- _Assignment_: Look through the records below, and whenever a line contains "agent", copy it.

- _Working data_:
--------------------------------------------------
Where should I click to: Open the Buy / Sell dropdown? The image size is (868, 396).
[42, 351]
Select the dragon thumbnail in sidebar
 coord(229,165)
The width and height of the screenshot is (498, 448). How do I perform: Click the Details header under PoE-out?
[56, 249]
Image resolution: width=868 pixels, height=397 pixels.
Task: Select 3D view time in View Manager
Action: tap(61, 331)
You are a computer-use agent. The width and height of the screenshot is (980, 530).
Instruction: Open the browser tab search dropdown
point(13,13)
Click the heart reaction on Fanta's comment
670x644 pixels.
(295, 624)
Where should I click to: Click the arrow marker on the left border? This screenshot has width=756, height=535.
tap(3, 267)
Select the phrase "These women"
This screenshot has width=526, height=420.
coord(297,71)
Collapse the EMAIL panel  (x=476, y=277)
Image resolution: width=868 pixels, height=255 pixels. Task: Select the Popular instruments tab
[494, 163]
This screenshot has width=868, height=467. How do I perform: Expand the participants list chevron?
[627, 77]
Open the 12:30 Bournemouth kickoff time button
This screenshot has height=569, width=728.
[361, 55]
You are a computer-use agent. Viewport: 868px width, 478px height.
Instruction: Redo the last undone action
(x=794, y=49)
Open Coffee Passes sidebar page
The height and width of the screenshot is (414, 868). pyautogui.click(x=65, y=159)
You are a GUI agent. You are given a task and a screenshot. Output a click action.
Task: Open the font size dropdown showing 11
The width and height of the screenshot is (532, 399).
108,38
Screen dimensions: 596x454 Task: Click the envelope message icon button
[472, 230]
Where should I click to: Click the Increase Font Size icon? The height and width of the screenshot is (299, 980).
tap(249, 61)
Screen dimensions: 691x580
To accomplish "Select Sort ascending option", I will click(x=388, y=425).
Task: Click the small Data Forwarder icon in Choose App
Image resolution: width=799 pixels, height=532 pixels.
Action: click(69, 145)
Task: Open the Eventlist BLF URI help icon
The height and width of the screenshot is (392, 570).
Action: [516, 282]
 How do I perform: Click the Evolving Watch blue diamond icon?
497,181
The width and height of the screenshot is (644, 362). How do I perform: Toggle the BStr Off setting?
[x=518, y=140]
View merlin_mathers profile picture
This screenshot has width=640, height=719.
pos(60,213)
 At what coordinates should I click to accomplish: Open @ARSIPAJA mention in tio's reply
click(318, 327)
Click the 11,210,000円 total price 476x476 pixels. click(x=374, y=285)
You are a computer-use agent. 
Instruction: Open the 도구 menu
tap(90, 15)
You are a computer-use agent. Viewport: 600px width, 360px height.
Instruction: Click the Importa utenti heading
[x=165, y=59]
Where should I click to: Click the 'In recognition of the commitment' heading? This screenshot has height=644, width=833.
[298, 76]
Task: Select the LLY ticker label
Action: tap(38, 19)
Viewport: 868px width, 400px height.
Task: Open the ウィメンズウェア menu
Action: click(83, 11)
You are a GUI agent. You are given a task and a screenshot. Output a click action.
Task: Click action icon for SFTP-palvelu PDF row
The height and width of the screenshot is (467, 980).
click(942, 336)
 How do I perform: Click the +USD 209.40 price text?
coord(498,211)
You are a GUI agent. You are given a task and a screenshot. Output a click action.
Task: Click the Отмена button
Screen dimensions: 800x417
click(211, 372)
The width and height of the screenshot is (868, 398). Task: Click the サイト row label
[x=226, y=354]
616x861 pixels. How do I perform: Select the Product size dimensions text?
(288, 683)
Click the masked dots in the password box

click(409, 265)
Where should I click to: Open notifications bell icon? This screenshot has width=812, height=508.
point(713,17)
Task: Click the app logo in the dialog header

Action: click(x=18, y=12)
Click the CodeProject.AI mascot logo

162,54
--------------------------------------------------
- _Task output_:
You are a computer-use agent. The width and height of the screenshot is (980, 530).
You are a computer-use agent. Viewport: 868px width, 478px height.
You are a GUI agent. You are given a task and a screenshot. Output a click action.
You are a computer-use agent. 
You are a computer-use agent. Viewport: 600px width, 360px height.
You are a GUI agent. You are given a task and a screenshot. Output a click action.
You are a GUI agent. You are given a task and a screenshot. Output a click action.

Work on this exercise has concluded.